• _Provided material_
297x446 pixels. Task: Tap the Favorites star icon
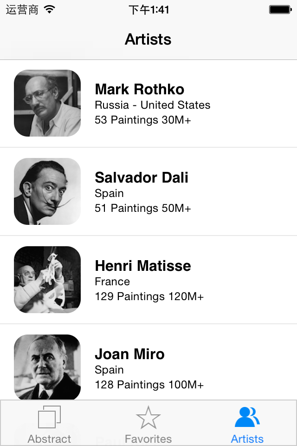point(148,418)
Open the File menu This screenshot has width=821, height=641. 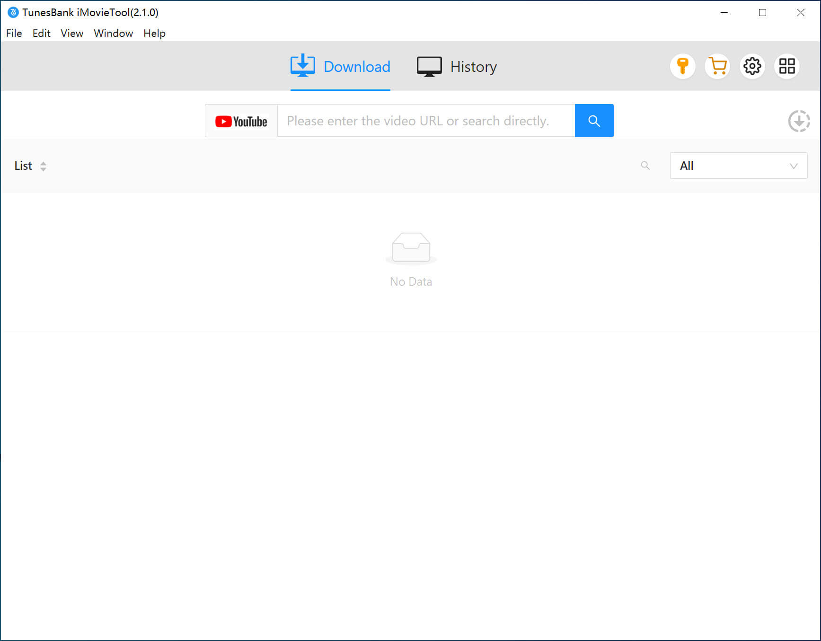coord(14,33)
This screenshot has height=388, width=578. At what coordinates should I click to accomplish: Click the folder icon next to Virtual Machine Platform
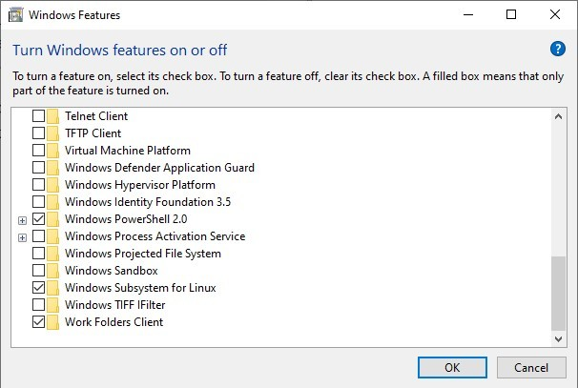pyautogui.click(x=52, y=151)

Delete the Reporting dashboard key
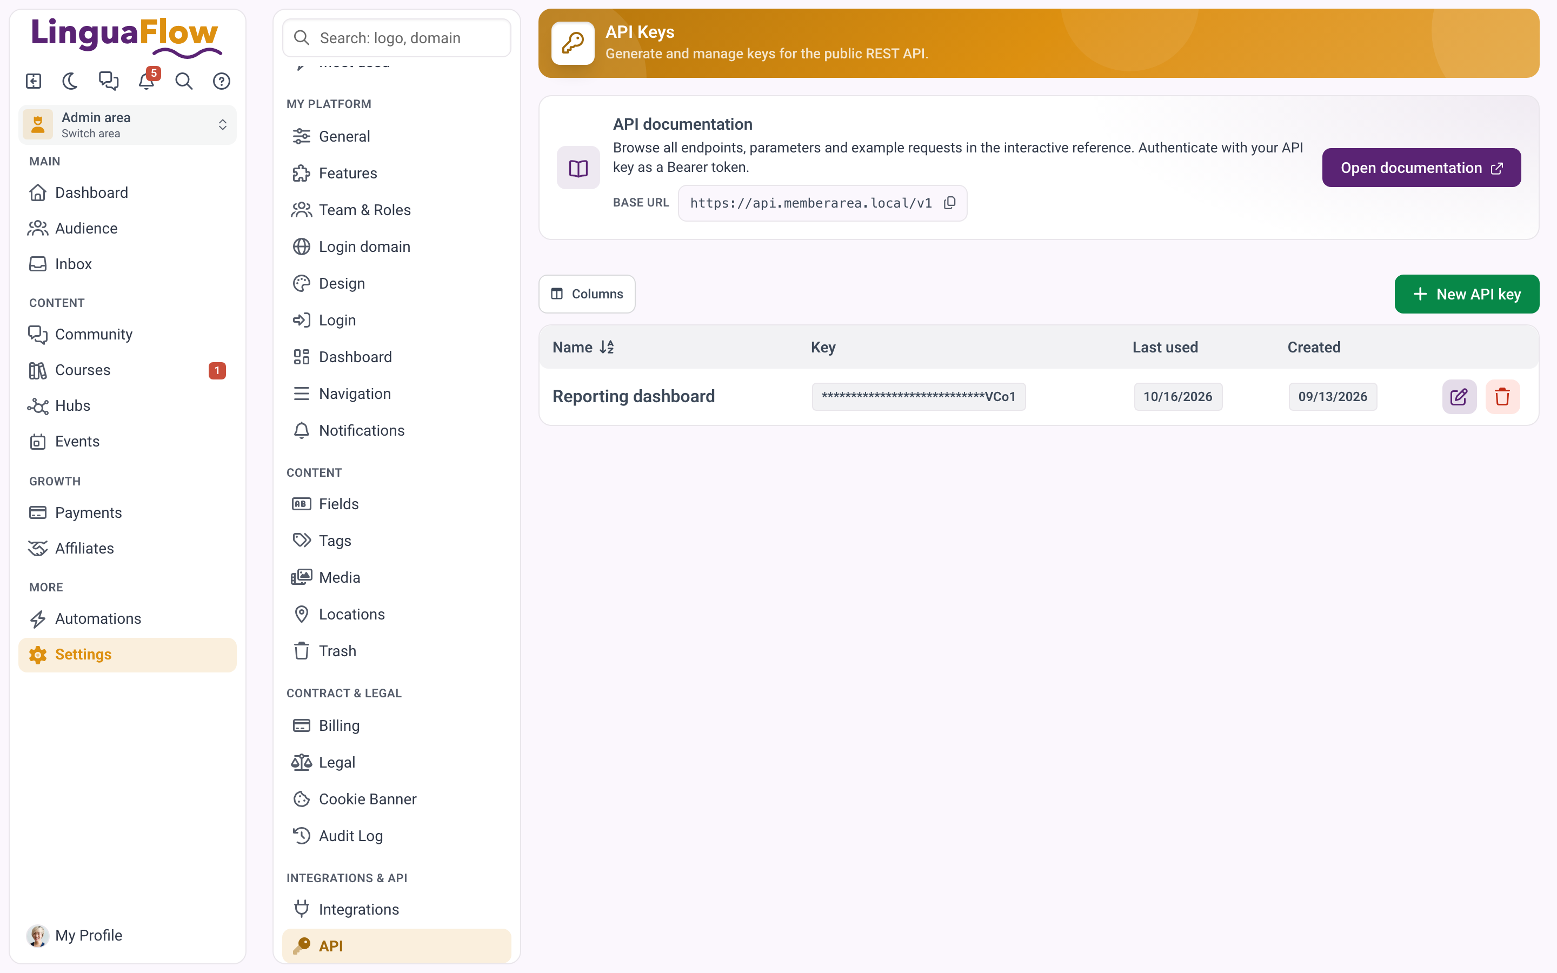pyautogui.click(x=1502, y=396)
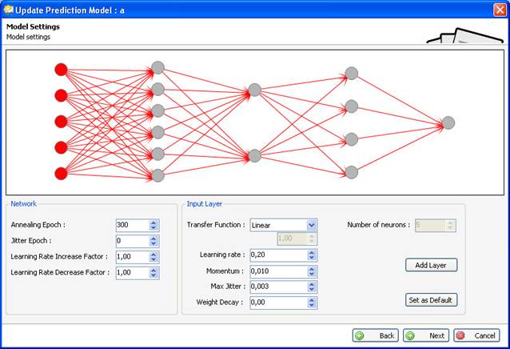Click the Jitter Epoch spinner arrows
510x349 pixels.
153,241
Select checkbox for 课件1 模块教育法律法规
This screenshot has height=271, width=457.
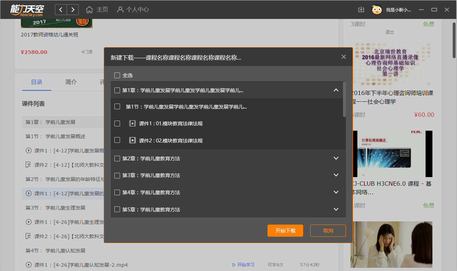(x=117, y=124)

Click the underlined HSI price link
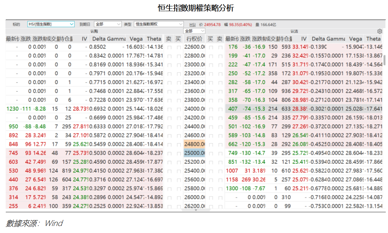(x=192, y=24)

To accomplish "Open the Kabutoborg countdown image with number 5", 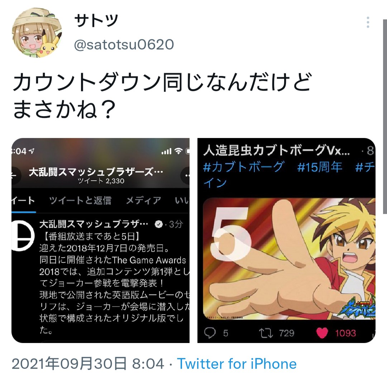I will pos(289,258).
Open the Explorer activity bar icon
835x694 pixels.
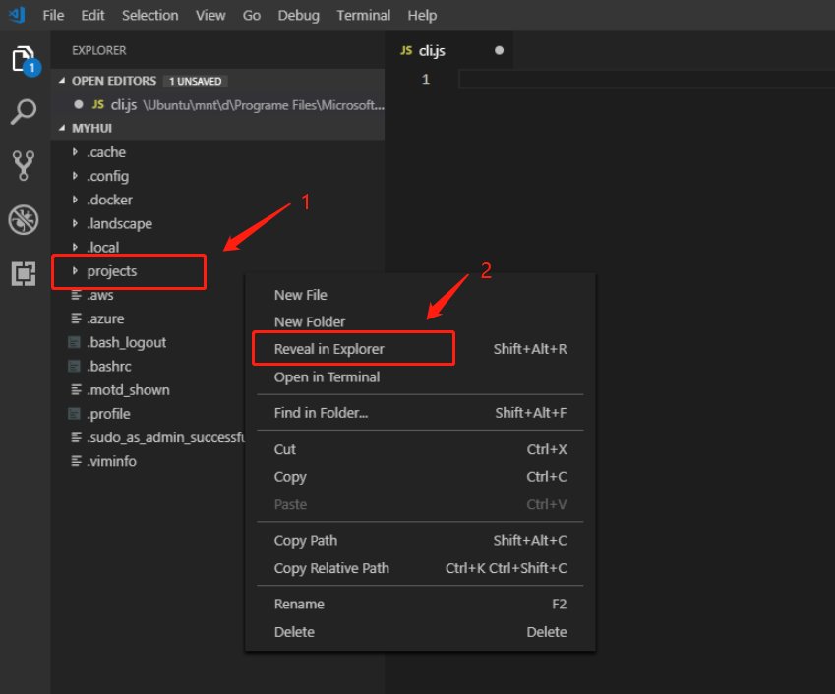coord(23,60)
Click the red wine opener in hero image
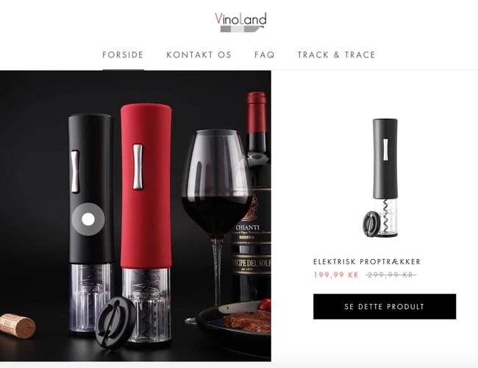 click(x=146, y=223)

• _What is required_
Exact lines, nothing more: output the one with "Open the Explorer activity bar icon" and every later line through the end of the data, skipping pictures.

• _Output_
Open the Explorer activity bar icon
835x694 pixels.
coord(23,60)
Click the red wine opener in hero image
 click(x=146, y=223)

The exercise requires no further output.